### [REQUIREMENT]
Please set down exactly the lines of the listing below from the line containing "Open stats icon for Malta vs England" through the line containing "Task: Click the 3 days ago timestamp", both lines included, leaving out all other lines.

DATASET EXCERPTS section start

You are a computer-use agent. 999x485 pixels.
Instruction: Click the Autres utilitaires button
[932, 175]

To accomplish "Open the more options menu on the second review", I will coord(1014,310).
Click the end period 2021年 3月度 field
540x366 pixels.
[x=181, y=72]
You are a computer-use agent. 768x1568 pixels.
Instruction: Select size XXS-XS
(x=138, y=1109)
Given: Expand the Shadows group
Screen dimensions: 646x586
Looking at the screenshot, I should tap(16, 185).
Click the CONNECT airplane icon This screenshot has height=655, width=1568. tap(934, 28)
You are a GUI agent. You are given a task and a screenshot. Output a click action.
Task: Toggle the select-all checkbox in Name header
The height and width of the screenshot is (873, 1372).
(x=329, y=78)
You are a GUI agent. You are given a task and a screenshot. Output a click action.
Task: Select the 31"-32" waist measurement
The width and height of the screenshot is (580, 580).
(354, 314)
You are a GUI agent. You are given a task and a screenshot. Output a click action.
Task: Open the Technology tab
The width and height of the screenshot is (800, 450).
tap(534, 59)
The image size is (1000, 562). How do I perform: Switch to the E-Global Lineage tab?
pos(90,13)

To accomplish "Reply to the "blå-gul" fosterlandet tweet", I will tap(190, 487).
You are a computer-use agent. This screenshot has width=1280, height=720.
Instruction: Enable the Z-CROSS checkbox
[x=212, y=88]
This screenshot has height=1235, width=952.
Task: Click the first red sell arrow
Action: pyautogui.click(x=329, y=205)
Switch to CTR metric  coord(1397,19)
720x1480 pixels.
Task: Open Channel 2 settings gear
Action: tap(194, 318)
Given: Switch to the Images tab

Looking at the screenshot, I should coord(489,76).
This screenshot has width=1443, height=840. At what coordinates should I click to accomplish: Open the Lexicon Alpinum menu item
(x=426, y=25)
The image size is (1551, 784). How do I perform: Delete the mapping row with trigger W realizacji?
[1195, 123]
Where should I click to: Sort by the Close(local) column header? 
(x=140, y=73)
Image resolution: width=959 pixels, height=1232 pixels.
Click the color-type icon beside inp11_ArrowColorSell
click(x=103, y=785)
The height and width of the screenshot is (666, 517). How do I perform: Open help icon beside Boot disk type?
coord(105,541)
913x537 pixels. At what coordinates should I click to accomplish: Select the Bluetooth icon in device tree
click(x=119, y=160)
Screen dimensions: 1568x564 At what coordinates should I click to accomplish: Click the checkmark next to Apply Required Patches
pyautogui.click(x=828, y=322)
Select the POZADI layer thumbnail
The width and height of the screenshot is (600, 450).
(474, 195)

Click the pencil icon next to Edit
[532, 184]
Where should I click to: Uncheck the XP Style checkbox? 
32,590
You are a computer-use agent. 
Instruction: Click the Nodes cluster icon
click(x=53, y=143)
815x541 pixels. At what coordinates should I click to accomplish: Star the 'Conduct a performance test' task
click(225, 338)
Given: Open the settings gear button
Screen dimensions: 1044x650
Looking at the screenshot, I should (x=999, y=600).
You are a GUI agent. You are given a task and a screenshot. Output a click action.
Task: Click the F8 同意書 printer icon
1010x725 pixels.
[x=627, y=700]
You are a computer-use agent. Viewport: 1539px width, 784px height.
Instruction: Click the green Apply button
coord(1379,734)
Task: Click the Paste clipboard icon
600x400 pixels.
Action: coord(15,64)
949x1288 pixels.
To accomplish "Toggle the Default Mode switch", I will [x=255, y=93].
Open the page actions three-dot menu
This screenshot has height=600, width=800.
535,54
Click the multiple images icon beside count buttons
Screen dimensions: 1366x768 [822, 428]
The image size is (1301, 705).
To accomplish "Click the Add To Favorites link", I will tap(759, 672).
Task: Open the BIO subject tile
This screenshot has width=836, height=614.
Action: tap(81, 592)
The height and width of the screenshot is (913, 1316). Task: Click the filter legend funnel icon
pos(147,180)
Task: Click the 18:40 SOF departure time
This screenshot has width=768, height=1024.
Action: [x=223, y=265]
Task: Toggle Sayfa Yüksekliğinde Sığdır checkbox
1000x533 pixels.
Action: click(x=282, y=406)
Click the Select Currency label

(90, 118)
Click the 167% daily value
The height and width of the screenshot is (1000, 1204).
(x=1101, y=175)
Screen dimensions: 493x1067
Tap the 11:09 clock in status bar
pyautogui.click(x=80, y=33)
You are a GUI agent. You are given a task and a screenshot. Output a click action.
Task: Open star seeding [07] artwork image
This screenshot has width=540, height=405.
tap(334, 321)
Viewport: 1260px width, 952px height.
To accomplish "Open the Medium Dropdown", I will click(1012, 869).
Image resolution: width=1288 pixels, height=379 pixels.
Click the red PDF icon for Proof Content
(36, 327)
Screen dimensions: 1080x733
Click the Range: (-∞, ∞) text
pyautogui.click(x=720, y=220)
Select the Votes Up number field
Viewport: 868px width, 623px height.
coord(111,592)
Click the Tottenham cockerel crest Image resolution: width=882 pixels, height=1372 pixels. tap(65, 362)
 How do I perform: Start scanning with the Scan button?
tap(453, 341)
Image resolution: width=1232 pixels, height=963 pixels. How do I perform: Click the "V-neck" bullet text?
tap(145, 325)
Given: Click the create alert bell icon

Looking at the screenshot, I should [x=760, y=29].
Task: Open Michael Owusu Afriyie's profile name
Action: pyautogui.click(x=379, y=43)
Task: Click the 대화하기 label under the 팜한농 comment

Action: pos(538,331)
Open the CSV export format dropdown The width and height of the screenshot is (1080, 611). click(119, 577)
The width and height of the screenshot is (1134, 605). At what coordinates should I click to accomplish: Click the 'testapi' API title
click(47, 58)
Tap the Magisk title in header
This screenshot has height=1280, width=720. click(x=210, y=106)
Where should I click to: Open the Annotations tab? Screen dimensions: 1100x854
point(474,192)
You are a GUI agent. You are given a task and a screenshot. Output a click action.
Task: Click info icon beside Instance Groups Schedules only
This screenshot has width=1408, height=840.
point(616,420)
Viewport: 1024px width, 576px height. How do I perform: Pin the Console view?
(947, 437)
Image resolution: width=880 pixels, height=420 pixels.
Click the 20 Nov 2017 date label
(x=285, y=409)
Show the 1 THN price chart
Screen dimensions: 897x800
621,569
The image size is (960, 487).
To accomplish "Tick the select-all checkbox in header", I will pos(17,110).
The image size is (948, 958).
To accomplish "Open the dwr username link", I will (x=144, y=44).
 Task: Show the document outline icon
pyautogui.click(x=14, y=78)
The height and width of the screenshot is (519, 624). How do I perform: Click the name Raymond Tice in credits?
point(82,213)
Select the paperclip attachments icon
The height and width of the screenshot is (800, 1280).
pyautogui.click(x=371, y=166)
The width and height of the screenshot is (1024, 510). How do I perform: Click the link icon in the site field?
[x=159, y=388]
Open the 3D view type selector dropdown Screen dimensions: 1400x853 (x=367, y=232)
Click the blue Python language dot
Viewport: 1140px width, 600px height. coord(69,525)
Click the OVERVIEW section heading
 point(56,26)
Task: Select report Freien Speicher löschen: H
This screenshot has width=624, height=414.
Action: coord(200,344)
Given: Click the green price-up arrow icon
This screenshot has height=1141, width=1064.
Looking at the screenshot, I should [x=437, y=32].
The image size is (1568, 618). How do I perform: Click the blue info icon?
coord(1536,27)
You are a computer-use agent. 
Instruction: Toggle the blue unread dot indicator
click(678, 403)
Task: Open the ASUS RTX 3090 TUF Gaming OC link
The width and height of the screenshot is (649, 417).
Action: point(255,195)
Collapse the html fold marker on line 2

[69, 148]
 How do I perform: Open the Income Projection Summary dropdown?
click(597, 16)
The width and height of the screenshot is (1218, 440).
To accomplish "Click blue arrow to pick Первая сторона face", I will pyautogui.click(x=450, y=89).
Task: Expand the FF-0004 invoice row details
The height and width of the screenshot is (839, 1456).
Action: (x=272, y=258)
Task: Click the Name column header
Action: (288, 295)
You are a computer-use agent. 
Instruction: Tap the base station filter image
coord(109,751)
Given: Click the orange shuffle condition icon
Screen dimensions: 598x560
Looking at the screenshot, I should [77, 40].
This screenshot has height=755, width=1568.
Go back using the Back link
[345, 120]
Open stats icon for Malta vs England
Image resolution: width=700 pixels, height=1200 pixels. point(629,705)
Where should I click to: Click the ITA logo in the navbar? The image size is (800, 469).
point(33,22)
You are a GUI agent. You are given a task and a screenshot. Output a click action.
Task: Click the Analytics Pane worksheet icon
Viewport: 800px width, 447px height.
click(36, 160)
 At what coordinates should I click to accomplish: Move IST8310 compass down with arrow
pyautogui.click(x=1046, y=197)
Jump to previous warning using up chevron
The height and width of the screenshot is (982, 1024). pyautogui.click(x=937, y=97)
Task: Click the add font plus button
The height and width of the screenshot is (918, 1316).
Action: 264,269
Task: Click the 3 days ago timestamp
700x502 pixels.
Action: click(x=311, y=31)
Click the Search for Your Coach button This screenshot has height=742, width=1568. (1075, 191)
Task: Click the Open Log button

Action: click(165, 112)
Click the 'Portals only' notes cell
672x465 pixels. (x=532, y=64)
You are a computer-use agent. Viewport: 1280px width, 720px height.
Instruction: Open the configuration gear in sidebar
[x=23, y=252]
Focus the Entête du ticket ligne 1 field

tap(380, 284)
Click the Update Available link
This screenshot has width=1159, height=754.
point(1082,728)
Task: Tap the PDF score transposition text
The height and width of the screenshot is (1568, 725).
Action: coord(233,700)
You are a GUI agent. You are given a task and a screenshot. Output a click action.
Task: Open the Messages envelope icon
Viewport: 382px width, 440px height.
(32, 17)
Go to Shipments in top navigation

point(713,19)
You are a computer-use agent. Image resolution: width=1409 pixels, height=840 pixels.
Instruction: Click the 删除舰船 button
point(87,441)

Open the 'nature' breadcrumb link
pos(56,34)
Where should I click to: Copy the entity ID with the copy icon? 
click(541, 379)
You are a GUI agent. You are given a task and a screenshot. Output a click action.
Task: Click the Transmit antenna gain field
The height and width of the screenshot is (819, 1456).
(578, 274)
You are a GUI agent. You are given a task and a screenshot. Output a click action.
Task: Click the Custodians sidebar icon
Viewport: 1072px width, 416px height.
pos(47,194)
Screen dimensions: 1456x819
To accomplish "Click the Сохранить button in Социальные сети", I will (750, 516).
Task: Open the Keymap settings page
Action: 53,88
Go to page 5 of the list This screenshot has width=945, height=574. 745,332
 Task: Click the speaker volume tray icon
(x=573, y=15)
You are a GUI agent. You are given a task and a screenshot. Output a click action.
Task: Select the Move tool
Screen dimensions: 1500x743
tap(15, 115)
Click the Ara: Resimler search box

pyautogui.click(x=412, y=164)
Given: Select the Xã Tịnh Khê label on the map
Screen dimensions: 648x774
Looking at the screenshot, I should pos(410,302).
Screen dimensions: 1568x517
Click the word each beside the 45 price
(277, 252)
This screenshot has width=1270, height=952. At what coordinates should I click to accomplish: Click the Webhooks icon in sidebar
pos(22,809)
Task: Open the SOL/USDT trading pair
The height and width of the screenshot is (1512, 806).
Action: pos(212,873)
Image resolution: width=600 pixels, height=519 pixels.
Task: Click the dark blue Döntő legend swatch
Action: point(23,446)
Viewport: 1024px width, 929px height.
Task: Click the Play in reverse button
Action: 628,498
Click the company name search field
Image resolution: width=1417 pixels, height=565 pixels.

DATASET EXCERPTS section end

### [COMPLETED TASK]
Open stats icon for Malta vs England
Image resolution: width=700 pixels, height=1200 pixels. point(629,705)
Where should I click to: Click the ITA logo in the navbar? The image size is (800, 469).
point(33,22)
You are a GUI agent. You are given a task and a screenshot. Output a click action.
Task: Click the Analytics Pane worksheet icon
Viewport: 800px width, 447px height.
click(36, 160)
 At what coordinates should I click to accomplish: Move IST8310 compass down with arrow
pyautogui.click(x=1046, y=197)
Jump to previous warning using up chevron
The height and width of the screenshot is (982, 1024). pyautogui.click(x=937, y=97)
Task: Click the add font plus button
The height and width of the screenshot is (918, 1316).
Action: 264,269
Task: Click the 3 days ago timestamp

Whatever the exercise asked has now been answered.